Business Data Lab Report Projects Gen AI Tipping Point for Businesses. Faster Adoption Needed to Rescue Canada from Its Productivity Emergency.

Our Business Data Lab released a report today detailing the sluggish adoption of Gen AI among Canadian businesses.

[OTTAWA] — [May 22, 2024] — The Canadian Chamber of Commerce’s Business Data Lab (BDL) released a report today detailing the sluggish adoption of Generative Artificial Intelligence (Gen AI) among Canadian businesses, and how a multitude of barriers, along with a lack of trust in the new technology, could impede the adoption levels needed to improve Canada’s economic growth.

The report, Prompting Productivity: Generative AI Adoption by Canadian Businesses, underscores how Gen AI can help tackle one of the most significant economic challenges facing Canadian prosperity and standard of life — low productivity — while also exploring what is holding Canadian businesses back from adopting AI technologies.

Gen AI is a generational opportunity to boost Canadian productivity at a time when our performance is steadily headed in the wrong direction. The time to prompt productivity and act is now. Canadian businesses must innovate or die, and that means embracing Gen AI. While adoption has begun in every industry, it’s likely not fast enough for Canada to be competitive on the global stage, especially since three in four Canadian businesses still haven’t tried Gen AI yet.

Patrick Gill, the BDL’s Senior Director of Operations and Partnerships, and the report’s lead author

The report provides concrete recommendations for both businesses and policymakers to accelerate Gen AI adoption in Canada. It examines and forecasts Gen AI adoption by Canadian businesses within the context of Canada’s productivity problem. In addition to identifying known barriers that hold businesses back from integrating new technologies, the report also offers a detailed breakdown of early Gen AI adoption by industry, geography and business size.

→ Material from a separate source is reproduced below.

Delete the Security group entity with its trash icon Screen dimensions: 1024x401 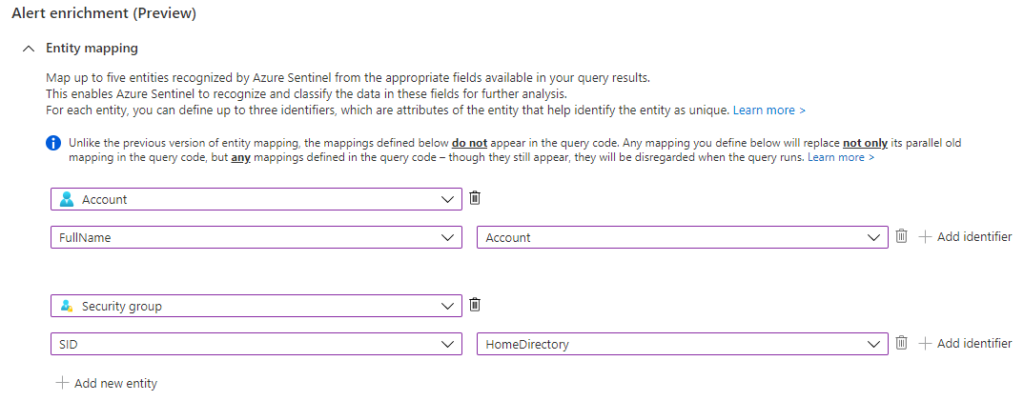(475, 304)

What we’re seeing is that Gen AI adoption by Canadian businesses could reach a tipping point in the next three to six years. Depending on the pace of adoption, Canadian productivity could be boosted by one to six percent over a decade. Our report shows that early adopters (one in seven businesses) are using Gen AI to accelerate the production and quality of their good and services. We hope these insights are a call to action for businesses and policymakers to collaborate on accelerating Gen AI adoption.

Patrick Gill, the BDL’s Senior Director of Operations and Partnerships, and the report’s lead author

Canadian businesses and policymakers must act swiftly to secure a competitive advantage for the sake of Canada’s economy. With Gen AI emerging as a transformative, widely applicable technology across various sectors, there is no excuse for Canadian businesses to lag behind their global counterparts.

Key findings from the report

  • Roughly 1 in 7 Canadian businesses (14%) are early Gen AI adopters. They are found within every Canadian industry and region, but are more likely to be exporters, larger businesses, industries with highly educated workers or emerging enterprises.
  • Larger businesses are nearly twice as likely to use Gen AI than small businesses.
  • On its current trajectory, Gen AI adoption by Canadian businesses could reach a tipping in the next 3 to 6 years — likely too slow to keep pace with global competitors.
  • Depending on the rate of adoption, Gen AI could grow Canada’s productivity between 1% and 6% over the next decade.
  • The factor of “trust” will be important for future adoption, with public interest and acceptance of AI likely being positively correlated with countries’ business adoption rates. Global IPSOS surveys reveal that Canadians are less knowledgeable and more nervous about AI than citizens of most other countries.
  • Most businesses using Gen AI are predominately looking to accelerate content creation (69%) and automate work without job cuts (46%).
  • Roughly 3 in 10 businesses cite hiring skilled employees and access to finance as top challenges to adopting new technologies.
  • Almost 3 in 4 Canadian businesses (73%) have not even considered using Gen AI yet.
  • It is recommended that Canadian businesses move fast to adopt Gen AI to gain a competitive advantage over global competitors. This means starting with small-scale pilot projects to validate the feasibility and impact of Gen AI before gradually expand to larger initiatives based on successful proofs of concept, all while training and preparing employees for the adoption of Gen AI.
  • For its part, government can support Gen AI adoption by upskilling workers, setting adoption targets, tapping the private sector, and among other actions, ensuring regulation is proportionate and risk-based.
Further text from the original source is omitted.